▸ **Given data**
━━━━━━━━━━

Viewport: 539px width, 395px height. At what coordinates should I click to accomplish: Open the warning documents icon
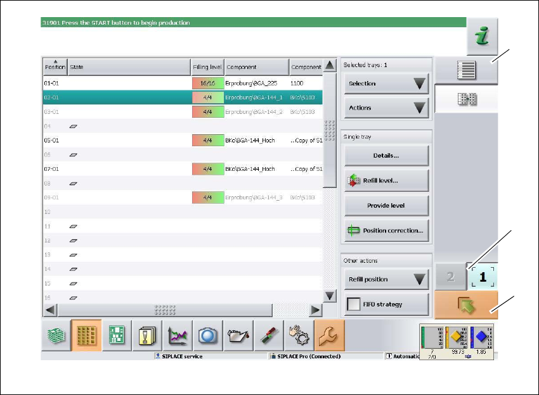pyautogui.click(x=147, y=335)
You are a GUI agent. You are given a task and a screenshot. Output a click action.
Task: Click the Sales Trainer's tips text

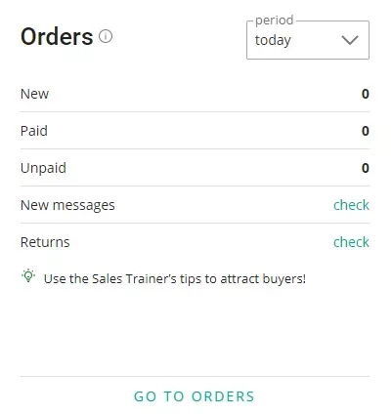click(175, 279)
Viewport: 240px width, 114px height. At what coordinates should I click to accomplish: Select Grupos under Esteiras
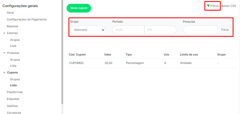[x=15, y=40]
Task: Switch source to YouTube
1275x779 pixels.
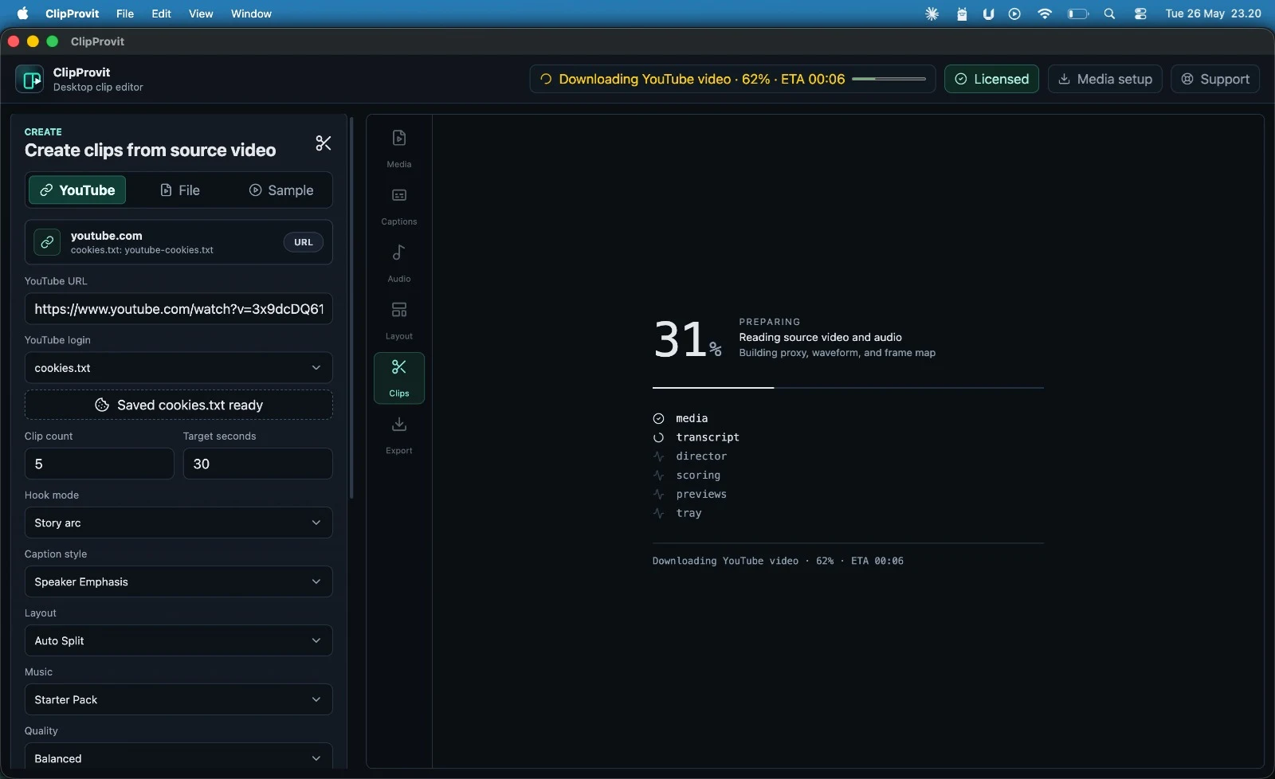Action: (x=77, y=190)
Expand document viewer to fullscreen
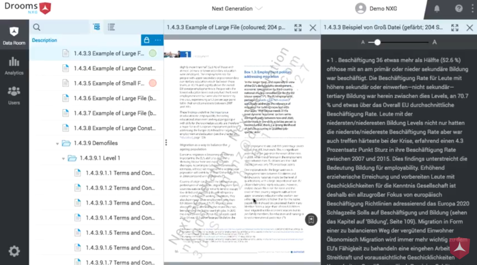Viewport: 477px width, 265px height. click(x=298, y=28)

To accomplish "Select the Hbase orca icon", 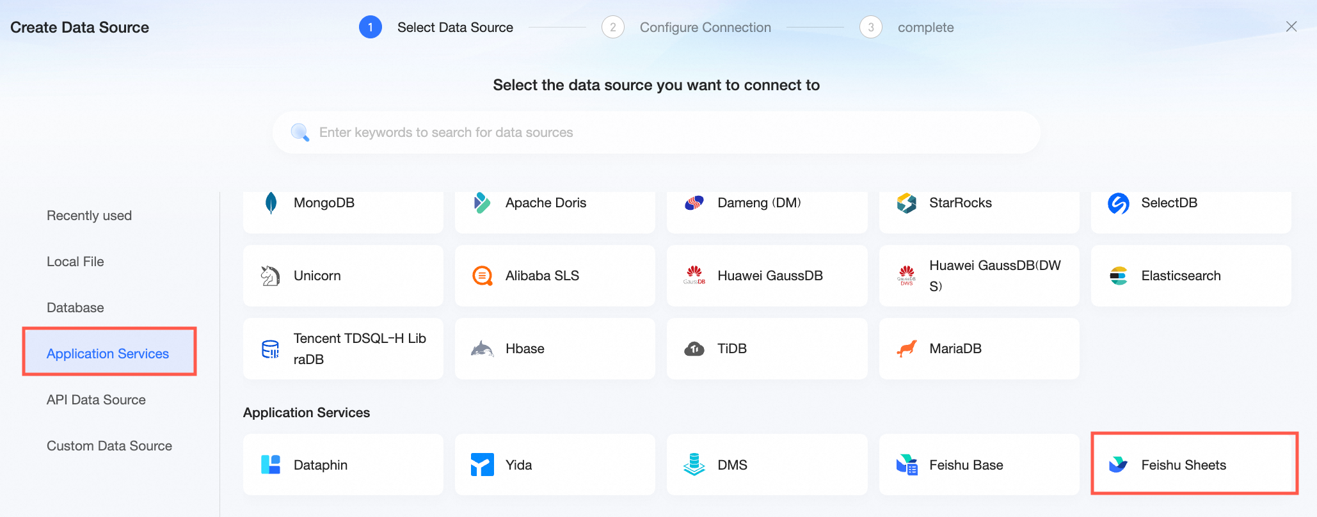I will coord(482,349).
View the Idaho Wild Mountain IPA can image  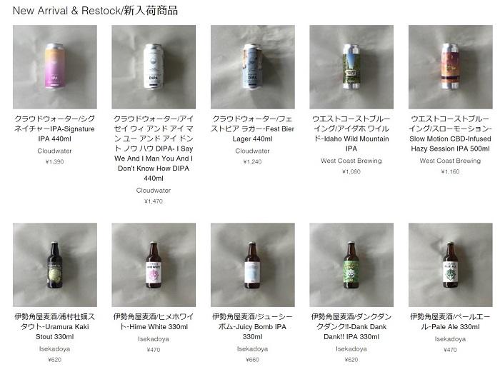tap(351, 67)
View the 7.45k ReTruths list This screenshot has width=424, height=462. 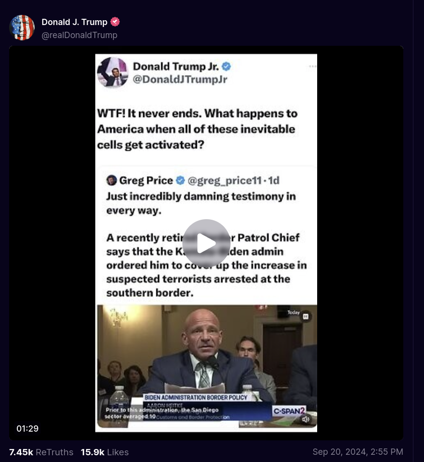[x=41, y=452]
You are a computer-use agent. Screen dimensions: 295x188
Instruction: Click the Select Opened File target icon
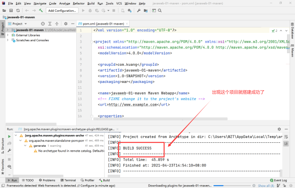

━━━━━━━━━━

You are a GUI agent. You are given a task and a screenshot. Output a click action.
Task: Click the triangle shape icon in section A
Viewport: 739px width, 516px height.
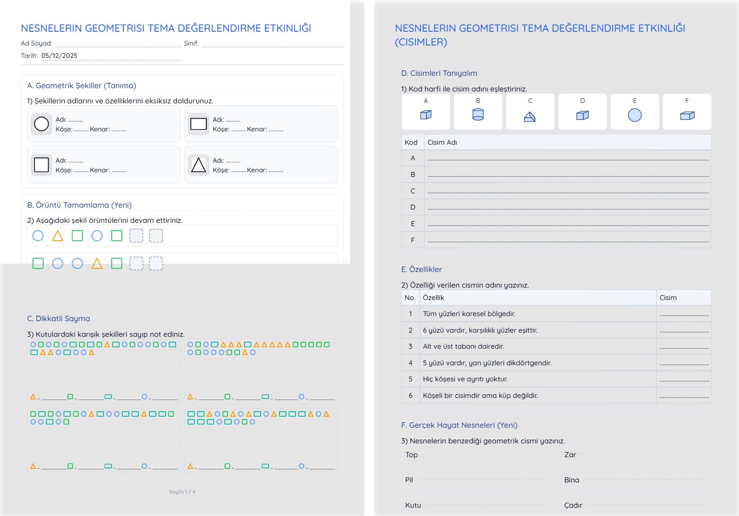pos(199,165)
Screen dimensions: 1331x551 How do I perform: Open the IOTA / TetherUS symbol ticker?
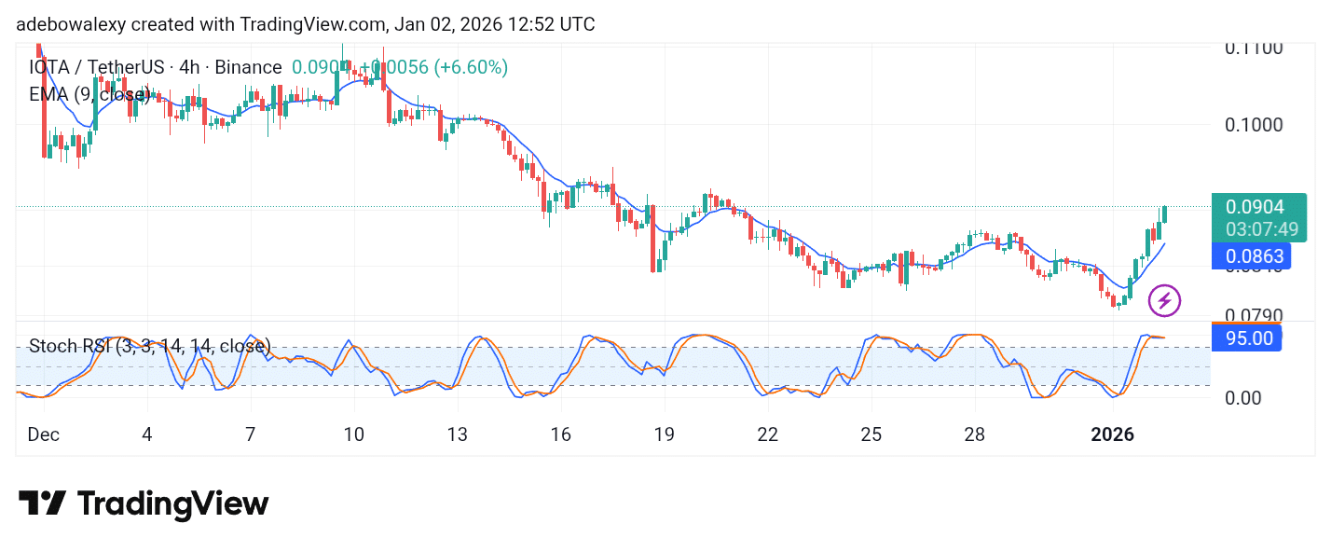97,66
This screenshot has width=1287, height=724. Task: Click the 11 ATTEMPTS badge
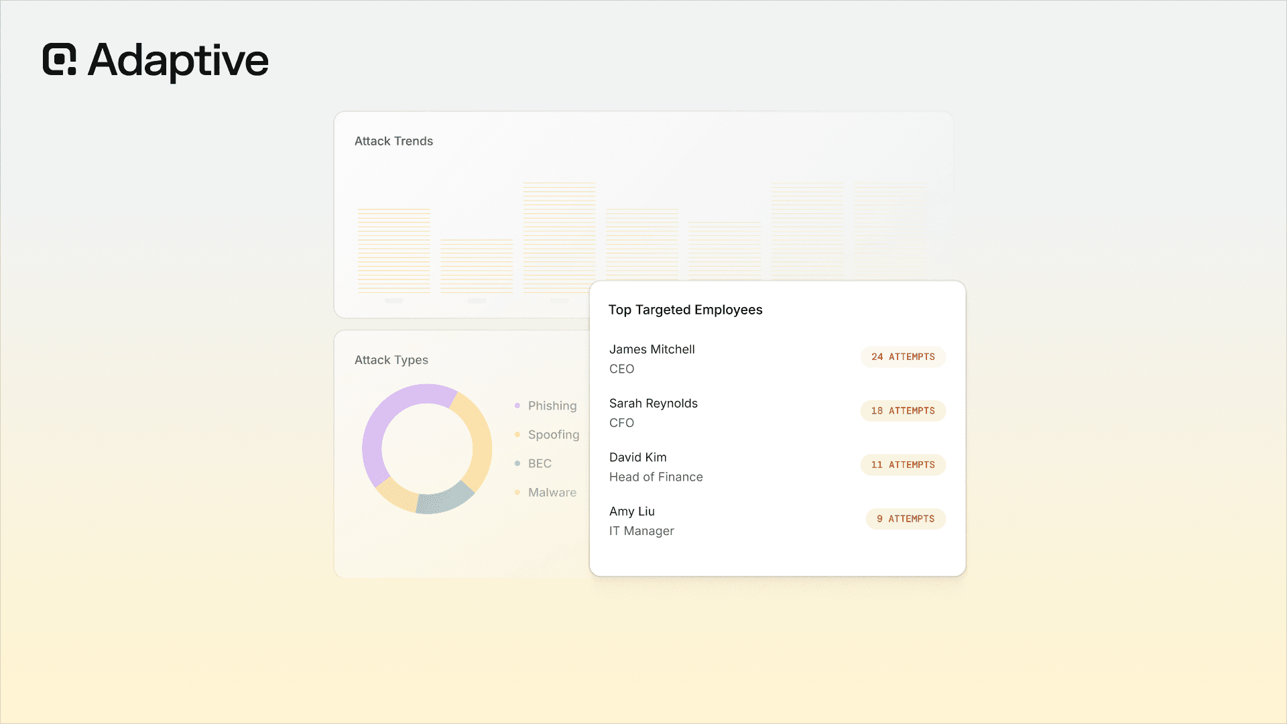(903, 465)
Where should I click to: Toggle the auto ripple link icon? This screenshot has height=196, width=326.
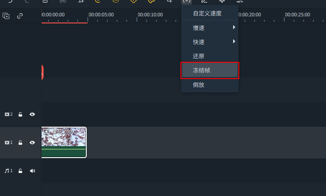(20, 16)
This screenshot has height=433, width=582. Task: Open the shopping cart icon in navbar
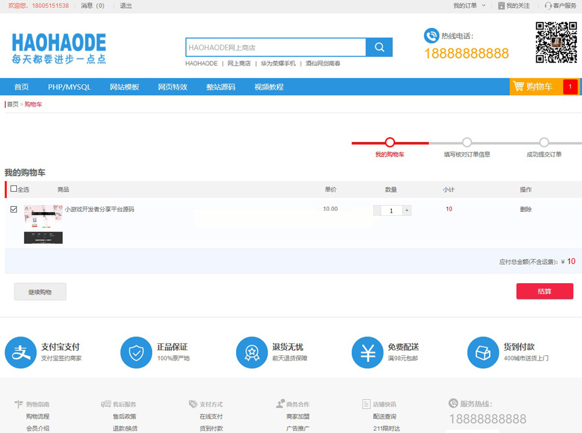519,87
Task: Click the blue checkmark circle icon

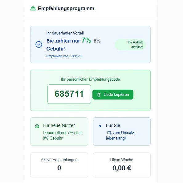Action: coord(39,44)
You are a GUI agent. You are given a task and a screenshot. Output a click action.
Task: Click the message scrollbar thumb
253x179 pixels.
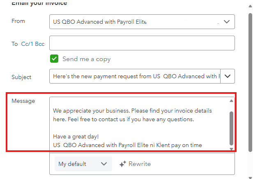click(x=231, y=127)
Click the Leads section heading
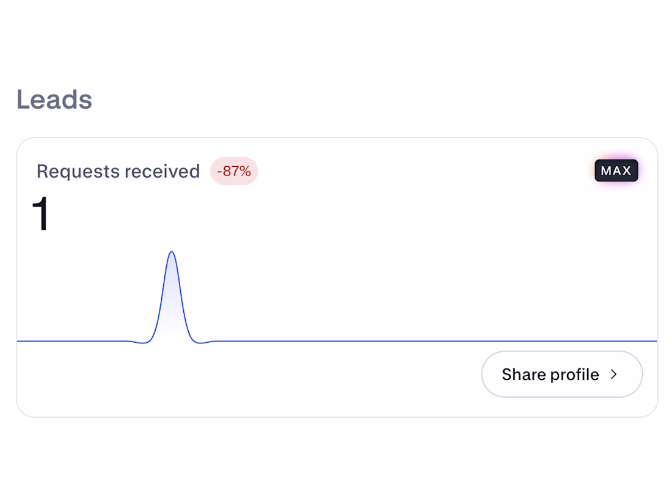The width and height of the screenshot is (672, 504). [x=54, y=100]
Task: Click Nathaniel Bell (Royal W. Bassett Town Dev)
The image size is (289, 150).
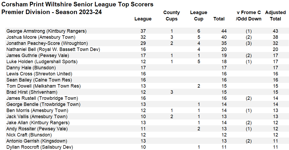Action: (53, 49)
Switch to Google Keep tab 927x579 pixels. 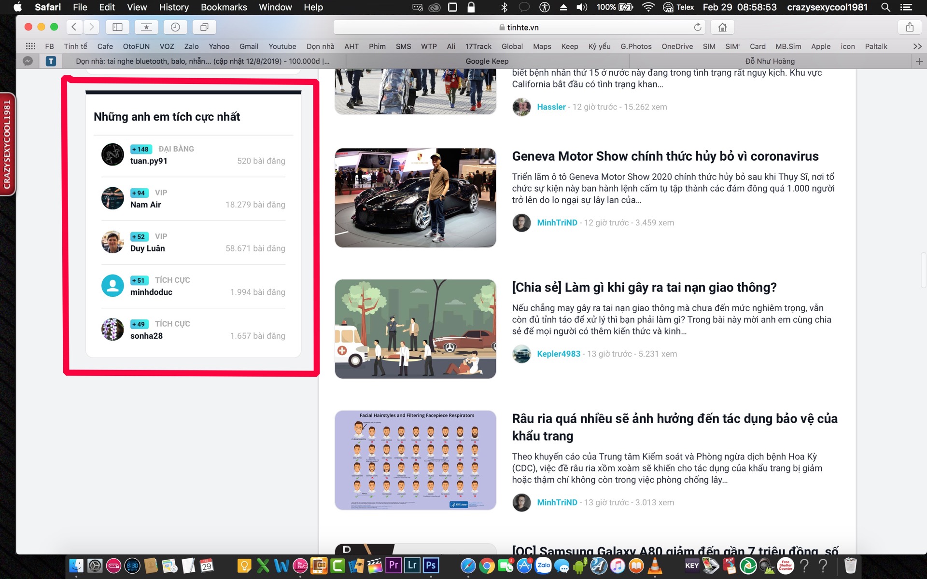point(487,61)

━━━━━━━━━━

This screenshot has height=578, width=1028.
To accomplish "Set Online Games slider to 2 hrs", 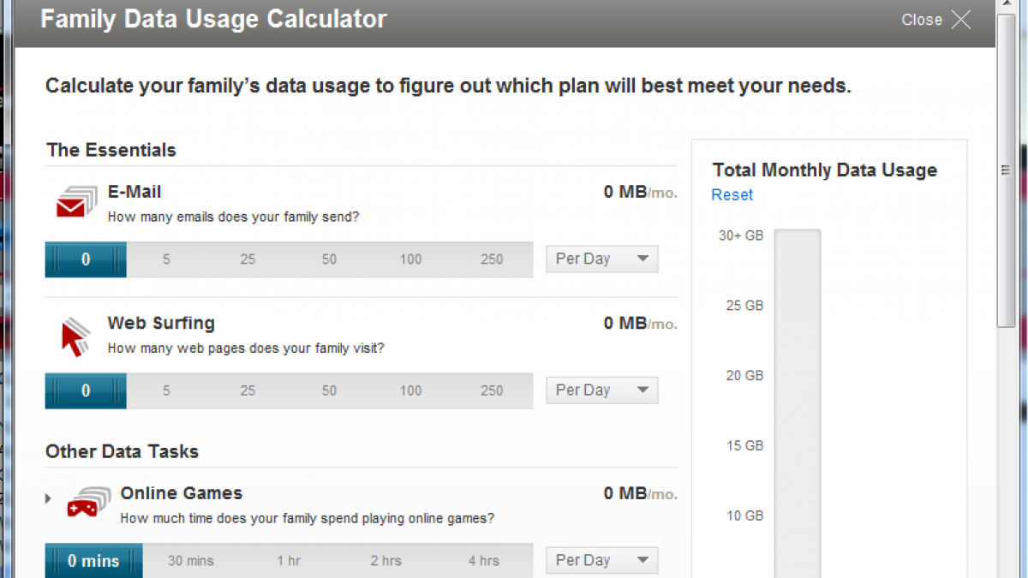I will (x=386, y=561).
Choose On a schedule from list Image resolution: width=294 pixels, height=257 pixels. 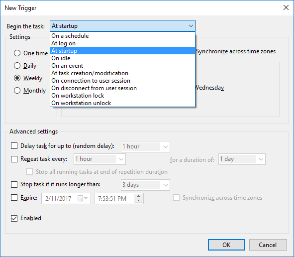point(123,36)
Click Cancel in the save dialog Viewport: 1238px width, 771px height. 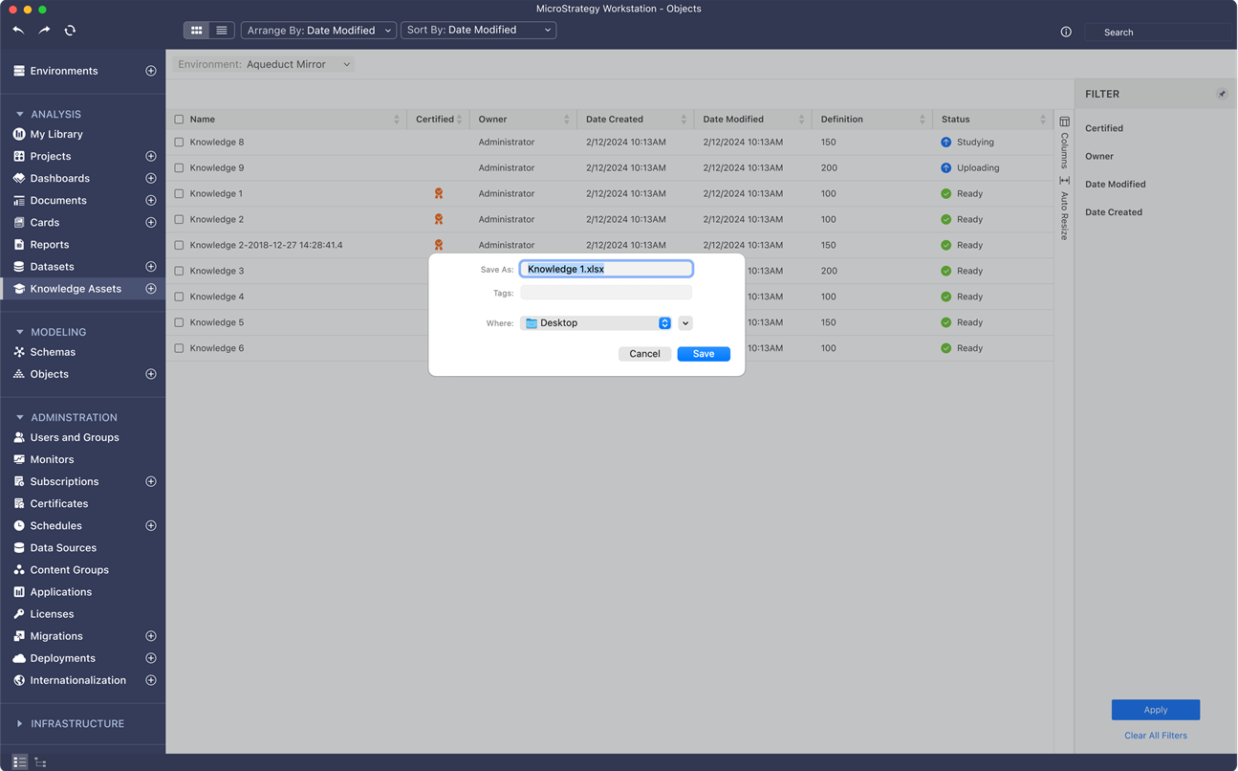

━━━━━━━━━━

▸ **Task description**
Please print the lines above word for word, starting at the one with "Viewport: 739px width, 516px height." and ending at the one with "Task: Click Nathaniel", both included, and without any picture.

▸ **Exercise solution**
Viewport: 739px width, 516px height.
pos(199,165)
Screen dimensions: 1331x551 How do I perform: Open the IOTA / TetherUS symbol ticker?
97,66
This screenshot has width=1287, height=724. Task: Click the 11 ATTEMPTS badge
(903, 465)
Where should I click to: Toggle the auto ripple link icon? This screenshot has height=196, width=326.
(20, 16)
This screenshot has height=433, width=582. Task: Open the shopping cart icon in navbar
519,87
Task: Click the blue checkmark circle icon

Action: coord(39,44)
You are a GUI agent. You are given a task and a screenshot. Output a click action.
Task: Click the message scrollbar thumb
253x179 pixels.
click(x=231, y=127)
Click the Leads section heading
The width and height of the screenshot is (672, 504). [x=54, y=100]
Task: Click Nathaniel Bell (Royal W. Bassett Town Dev)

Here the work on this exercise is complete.